Problem statement: When you reach the line containing "You are a computer-use agent. 840x1422" in the records below, start copying exactly, and stop once you have copied the line containing "This screenshot has height=827, width=1118.".

Exercise data:
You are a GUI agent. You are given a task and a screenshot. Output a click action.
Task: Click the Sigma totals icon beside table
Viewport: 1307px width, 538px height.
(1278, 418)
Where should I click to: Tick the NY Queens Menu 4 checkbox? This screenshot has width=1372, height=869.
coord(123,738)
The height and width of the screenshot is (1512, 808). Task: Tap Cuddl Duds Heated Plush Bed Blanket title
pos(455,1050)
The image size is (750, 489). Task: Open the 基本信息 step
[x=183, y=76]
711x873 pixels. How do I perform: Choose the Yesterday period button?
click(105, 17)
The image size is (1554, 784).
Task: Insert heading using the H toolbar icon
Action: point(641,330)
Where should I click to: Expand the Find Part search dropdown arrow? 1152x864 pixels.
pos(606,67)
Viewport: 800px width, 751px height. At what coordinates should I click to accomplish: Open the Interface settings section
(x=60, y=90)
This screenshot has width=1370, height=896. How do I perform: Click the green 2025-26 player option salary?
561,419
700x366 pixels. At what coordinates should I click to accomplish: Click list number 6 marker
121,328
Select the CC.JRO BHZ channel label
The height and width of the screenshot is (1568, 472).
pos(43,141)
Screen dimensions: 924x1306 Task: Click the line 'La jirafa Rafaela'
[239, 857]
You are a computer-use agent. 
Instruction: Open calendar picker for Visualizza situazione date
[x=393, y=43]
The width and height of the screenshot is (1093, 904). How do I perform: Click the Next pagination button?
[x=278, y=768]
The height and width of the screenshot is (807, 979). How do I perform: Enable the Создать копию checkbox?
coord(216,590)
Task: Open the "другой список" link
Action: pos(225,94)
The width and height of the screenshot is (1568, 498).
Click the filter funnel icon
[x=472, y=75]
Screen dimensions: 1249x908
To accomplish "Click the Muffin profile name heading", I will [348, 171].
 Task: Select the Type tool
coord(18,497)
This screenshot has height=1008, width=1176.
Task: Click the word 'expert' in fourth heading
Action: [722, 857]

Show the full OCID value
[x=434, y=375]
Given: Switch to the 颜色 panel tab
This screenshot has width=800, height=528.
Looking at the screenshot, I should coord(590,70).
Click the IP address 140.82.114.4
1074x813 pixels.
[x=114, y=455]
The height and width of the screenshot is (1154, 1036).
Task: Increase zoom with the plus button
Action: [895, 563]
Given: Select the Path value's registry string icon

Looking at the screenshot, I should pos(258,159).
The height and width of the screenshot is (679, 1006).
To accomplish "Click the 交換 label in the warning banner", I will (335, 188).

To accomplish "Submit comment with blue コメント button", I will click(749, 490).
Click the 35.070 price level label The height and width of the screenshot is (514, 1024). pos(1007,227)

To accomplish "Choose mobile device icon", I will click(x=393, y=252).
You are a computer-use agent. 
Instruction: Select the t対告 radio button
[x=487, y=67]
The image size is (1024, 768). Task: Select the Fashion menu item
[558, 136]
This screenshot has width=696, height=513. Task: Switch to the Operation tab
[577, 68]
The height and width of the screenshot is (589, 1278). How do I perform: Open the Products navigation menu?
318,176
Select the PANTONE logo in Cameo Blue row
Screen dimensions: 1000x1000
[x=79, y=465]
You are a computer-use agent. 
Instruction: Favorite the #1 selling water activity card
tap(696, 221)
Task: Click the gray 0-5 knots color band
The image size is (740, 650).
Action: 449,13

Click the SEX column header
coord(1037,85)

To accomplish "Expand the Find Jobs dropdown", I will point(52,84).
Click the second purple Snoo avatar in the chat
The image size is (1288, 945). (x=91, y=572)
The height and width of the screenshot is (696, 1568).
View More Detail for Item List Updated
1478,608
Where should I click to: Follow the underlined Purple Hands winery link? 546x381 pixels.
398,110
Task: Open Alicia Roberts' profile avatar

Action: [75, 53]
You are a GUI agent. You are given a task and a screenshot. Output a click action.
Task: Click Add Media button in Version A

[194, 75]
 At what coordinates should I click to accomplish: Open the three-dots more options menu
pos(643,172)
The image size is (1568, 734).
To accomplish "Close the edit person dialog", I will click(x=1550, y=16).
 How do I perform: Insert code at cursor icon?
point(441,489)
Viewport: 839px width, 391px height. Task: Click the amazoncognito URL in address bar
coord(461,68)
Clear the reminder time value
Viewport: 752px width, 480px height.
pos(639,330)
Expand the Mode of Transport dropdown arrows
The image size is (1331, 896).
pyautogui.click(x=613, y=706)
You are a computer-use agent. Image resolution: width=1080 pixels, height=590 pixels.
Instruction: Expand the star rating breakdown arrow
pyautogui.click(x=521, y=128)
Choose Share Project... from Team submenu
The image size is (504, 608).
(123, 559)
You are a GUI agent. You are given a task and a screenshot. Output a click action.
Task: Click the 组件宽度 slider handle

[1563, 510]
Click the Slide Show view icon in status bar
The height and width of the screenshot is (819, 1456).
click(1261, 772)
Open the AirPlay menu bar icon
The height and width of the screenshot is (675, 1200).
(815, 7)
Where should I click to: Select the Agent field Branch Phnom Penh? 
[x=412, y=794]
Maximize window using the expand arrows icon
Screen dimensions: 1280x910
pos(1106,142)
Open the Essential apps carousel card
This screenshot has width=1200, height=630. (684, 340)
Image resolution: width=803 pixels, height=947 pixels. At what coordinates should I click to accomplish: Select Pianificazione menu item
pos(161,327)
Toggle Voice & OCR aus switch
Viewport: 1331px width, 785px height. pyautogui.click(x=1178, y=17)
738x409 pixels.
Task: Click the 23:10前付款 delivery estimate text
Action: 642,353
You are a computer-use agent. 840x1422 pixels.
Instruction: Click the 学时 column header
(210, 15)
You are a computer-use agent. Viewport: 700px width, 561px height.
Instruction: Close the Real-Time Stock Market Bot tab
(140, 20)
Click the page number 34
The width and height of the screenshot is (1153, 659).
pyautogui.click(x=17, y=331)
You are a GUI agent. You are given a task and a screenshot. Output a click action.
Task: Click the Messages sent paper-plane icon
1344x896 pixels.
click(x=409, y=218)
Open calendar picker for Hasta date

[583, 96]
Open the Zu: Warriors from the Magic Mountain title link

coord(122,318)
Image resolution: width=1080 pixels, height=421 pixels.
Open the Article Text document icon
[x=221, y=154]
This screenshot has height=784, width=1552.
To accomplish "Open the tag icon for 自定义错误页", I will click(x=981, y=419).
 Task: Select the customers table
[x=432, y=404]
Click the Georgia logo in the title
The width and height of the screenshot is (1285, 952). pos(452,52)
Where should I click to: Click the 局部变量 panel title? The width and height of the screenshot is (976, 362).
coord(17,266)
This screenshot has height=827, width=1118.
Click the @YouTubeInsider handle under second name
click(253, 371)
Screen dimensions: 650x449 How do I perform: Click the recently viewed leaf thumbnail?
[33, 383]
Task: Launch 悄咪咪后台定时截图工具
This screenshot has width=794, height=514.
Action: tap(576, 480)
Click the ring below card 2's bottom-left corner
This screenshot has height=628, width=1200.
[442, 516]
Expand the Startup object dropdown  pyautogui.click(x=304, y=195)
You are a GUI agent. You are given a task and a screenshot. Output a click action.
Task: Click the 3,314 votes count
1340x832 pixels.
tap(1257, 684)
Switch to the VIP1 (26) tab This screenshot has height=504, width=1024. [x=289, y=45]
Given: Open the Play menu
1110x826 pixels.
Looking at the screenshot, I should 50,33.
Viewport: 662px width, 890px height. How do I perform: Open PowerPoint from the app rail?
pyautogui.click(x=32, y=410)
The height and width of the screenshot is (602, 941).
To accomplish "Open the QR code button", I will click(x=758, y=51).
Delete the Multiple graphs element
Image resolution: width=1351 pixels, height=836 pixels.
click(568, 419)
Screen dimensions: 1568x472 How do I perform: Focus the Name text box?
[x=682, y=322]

Problem solution:
You are a computer-use agent. 840x1422 pixels.
Instruction: Click the 学时 column header
(210, 15)
You are a computer-use agent. Viewport: 700px width, 561px height.
Instruction: Close the Real-Time Stock Market Bot tab
(140, 20)
Click the page number 34
The width and height of the screenshot is (1153, 659).
pyautogui.click(x=17, y=331)
You are a GUI agent. You are given a task and a screenshot. Output a click action.
Task: Click the Messages sent paper-plane icon
1344x896 pixels.
click(x=409, y=218)
Open calendar picker for Hasta date

[583, 96]
Open the Zu: Warriors from the Magic Mountain title link

coord(122,318)
Image resolution: width=1080 pixels, height=421 pixels.
Open the Article Text document icon
[x=221, y=154]
This screenshot has height=784, width=1552.
To accomplish "Open the tag icon for 自定义错误页", I will click(x=981, y=419).
 Task: Select the customers table
[x=432, y=404]
Click the Georgia logo in the title
The width and height of the screenshot is (1285, 952). pos(452,52)
Where should I click to: Click the 局部变量 panel title? The width and height of the screenshot is (976, 362).
coord(17,266)
This screenshot has height=827, width=1118.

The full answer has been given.